Gynvael’s mission 004 – the weird way ;)

The mission description is here. It’s in Polish, but it doesn’t really matter. We just have to figure out the password from this code:

#include
int check(char*b){char*p;for(p=b;*p;p++);if(((p-b)^42)!=47)return(
~0xffffffff);unsigned long long ch=0x1451723121264133ULL;for(p=b;*
p;p++)ch=((ch<<9)|(ch>>55))^*p;return!!(14422328074577807877ULL==
ch);}int main(void){char buf[1234];scanf("%1233s",buf);puts("nope"
"\0good"+check(buf)*(6-1));return 0;}

which is simply an obfuscated C.
First: formatting:

#include <stdio.h>

int check(char* b)
{
    char* p;
    for ( p = b; *p; p++ )
        ;

    if ( ( ( p - b ) ^ 42 ) != 47 )
        return ( ~0xffffffff );

    unsigned long long ch = 0x1451723121264133ULL;
    for ( p = b; *p; p++ )
        ch = ( ( ch << 9 ) | ( ch >> 55 ) ) ^ *p;

    return !!( 14422328074577807877ULL == ch );
}

int main(void)
{
    char buf[1234];
    scanf("%1233s", buf);
    puts( "nope\0good" + check( buf ) * ( 6 - 1 ) );
    return 0;
}

Now things that are pure noise:

#include <stdio.h>
#include <string.h>

int check(char* b)
{
    if ( ( strlen( b ) ^ 42 ) != 47 )
        return 0;

    unsigned long long ch = 0x1451723121264133ULL;
    for ( char* p = b; *p; p++ )
        ch = ( ( ch << 9 ) | ( ch >> 55 ) ) ^ *p;

    return 0xC82666F8975A8A05ULL == ch;
}

int main(void)
{
    char buf[1234];
    scanf("%1233s", buf);
    puts( "nope\0good" + check( buf ) * 5 );
    return 0;
}

Let's check what the return value of check should be. We can rewrite this line:

puts( "nope\0good" + check( buf ) * 5 );

to

puts( check( buf ) == 1 ? "good" : "nope" );

so it returns 1 for a good password.
In the check itself we have two return statements. The first one is a length restriction. There’s some nice XOR; and what do we know about XOR?
a ^ b = c ==&gt; c ^ b = a, thus our password length is 47 ^ 42 = 5.

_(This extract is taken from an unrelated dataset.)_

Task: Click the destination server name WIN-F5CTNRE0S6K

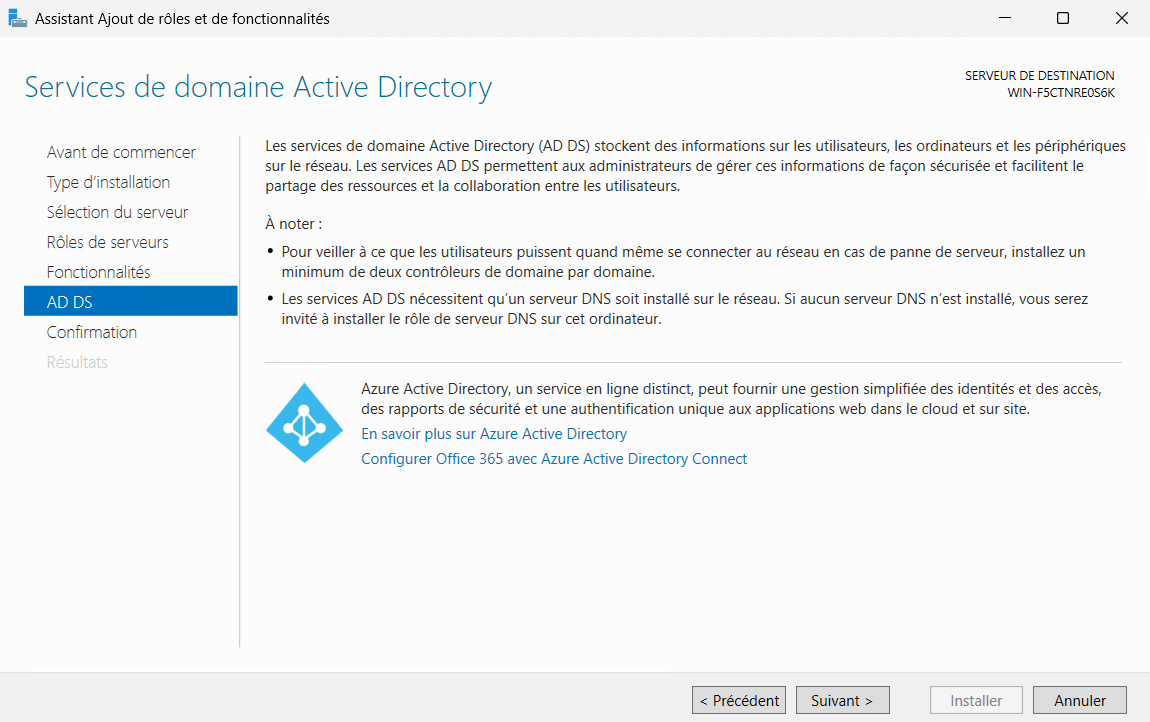Action: pos(1060,93)
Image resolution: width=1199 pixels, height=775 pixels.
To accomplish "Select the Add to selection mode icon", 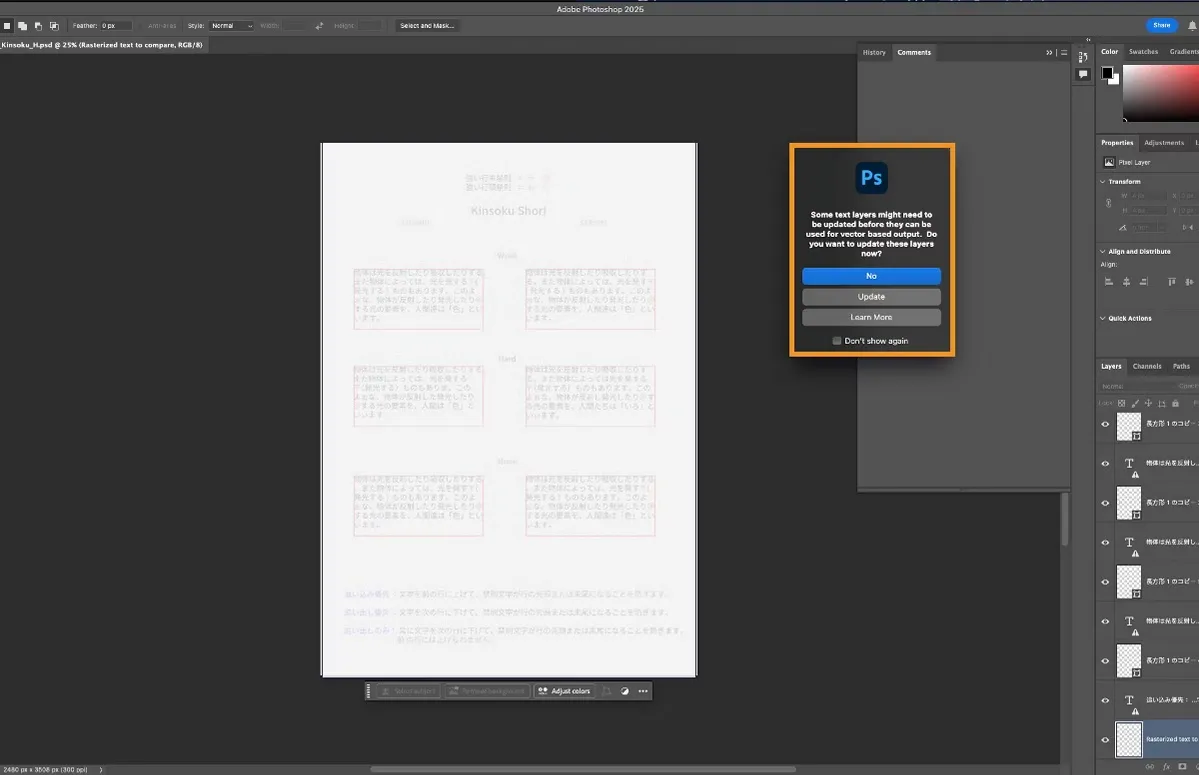I will (x=22, y=25).
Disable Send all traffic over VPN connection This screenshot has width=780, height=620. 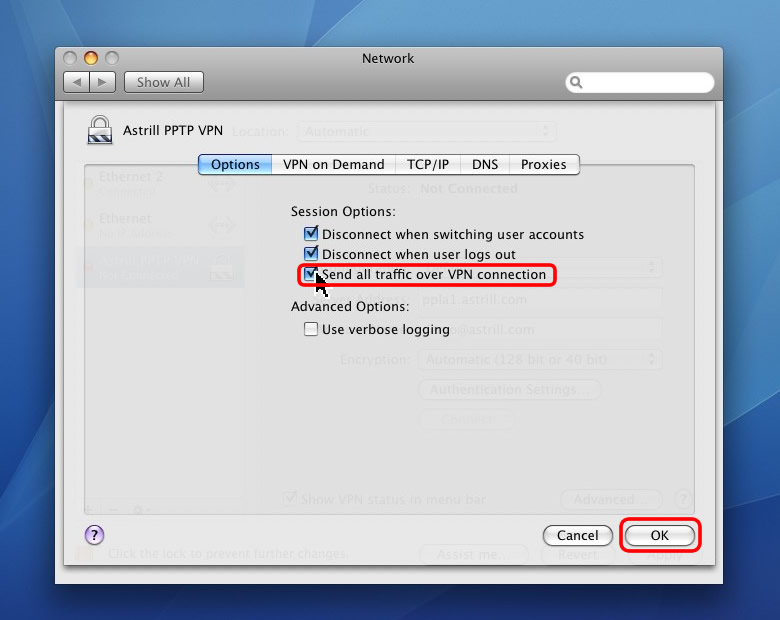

What about the bit shifting magic? That one came to me as a surprise. I took a look at the generated assembly and it’s simply a rotate-left by 9 bits. So each time we rotate the magic value by 9 and then XOR the last 8 bits (sizeof char). At the end we check if the result is another magic constant.

Because we never modify the same bits twice we can just rotate ch once by 45 bits. With that knowledge we can rewrite the code a bit:

int check(char* b)
{
    if ( strlen( b ) != 5 )
        return 0;

    unsigned long long ch = 0xC826628A2E462424ULL;
    unsigned long long pw = 0x0ULL;

    for ( char* p = b; *p; p++ )
        pw = ( ( pw << 9 ) | *p );

    return ( pw ^ ch ) == 0xC82666F8975A8A05ULL;
}

And there is the XOR! Time to recover the password from the already known formula:

#include <stdio.h>

int main(void)
{
    unsigned long long ch    = 0xC826628A2E462424ULL;
    unsigned long long magic = 0xC82666F8975A8A05ULL;
    unsigned long long pw = ( magic ^ ch );
    for( int i = 45; i >= 0; i -= 9 )
        putchar( (char)(pw >> i) );

    return 0;
}

This code prints GWGW! when executed.